The 1988 North Indian Ocean cyclone season was a below average season. The season has no official bounds but cyclones tend to form between April and December. These dates conventionally delimit the period of each year when most tropical cyclones form in the northern Indian Ocean. There are two main seas in the North Indian Ocean—the Bay of Bengal to the east of the Indian subcontinent and the Arabian Sea to the west of India. The official Regional Specialized Meteorological Centre in this basin is the India Meteorological Department (IMD), while the Joint Typhoon Warning Center (JTWC) releases unofficial advisories. An average of five tropical cyclones form in the North Indian Ocean every season with peaks in May and November.
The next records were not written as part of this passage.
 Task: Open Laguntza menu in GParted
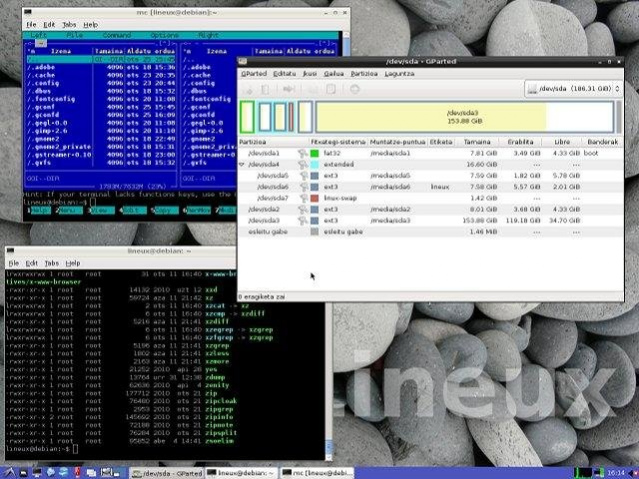click(x=402, y=73)
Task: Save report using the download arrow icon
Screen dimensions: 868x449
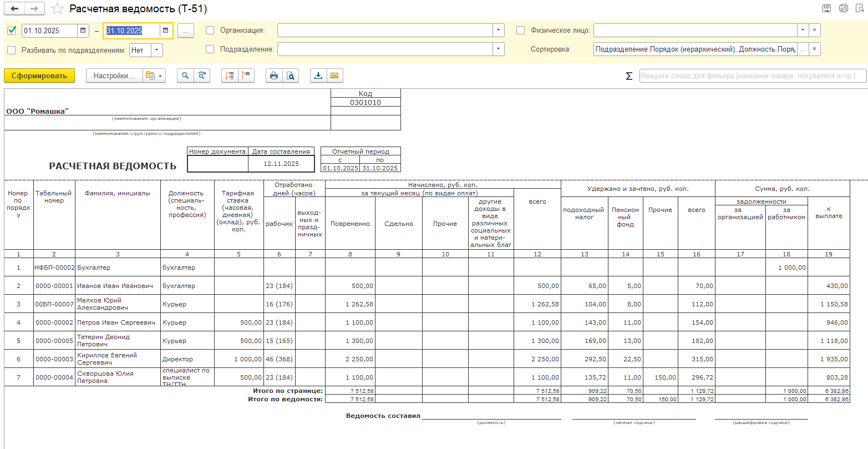Action: [318, 76]
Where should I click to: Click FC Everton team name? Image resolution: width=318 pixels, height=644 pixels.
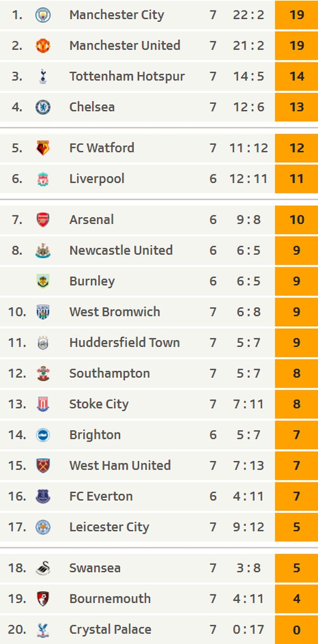[101, 496]
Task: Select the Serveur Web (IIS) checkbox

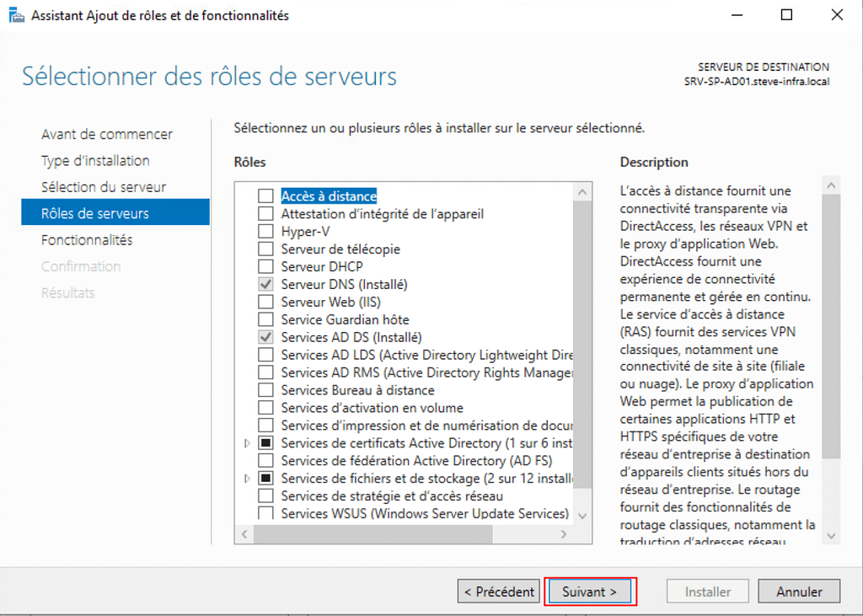Action: (x=265, y=302)

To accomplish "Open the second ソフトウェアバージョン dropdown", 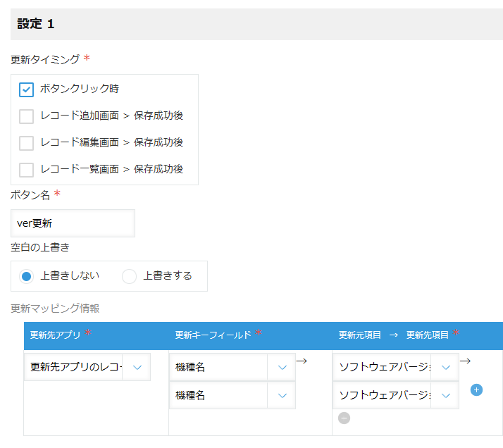I will [396, 395].
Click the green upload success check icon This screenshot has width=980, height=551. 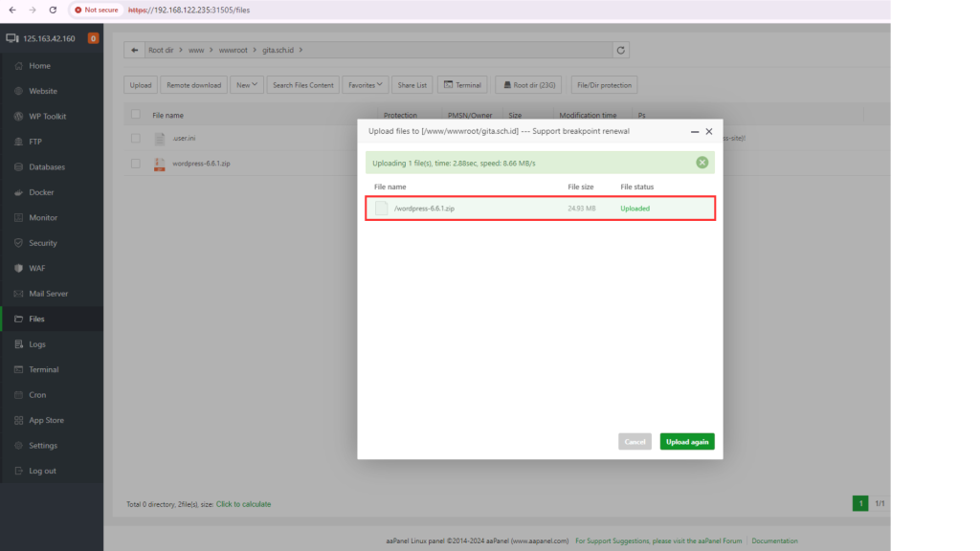[702, 163]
Cyclones occurring between the meridians 45°E and 100°E are included in the season by the IMD.

==Systems==
===Deep Depression ARB 01===

A tropical depression that formed on June 8 off the western coast of India tracked westward, becoming a tropical storm on the 9th. It looped to the north, where upper-level winds ripped it apart on the 12th.

===Deep Depression BOB 05===

A tropical disturbance in the eastern Bay of Bengal developed into a tropical depression on October 17. It moved northwestward, briefly becoming a tropical storm before upper-level winds weakened it. The storm hit Bangladesh as a tropical depression on the 19th, but still managed to cause strong storm surge and flooding amounting to 1500 casualties.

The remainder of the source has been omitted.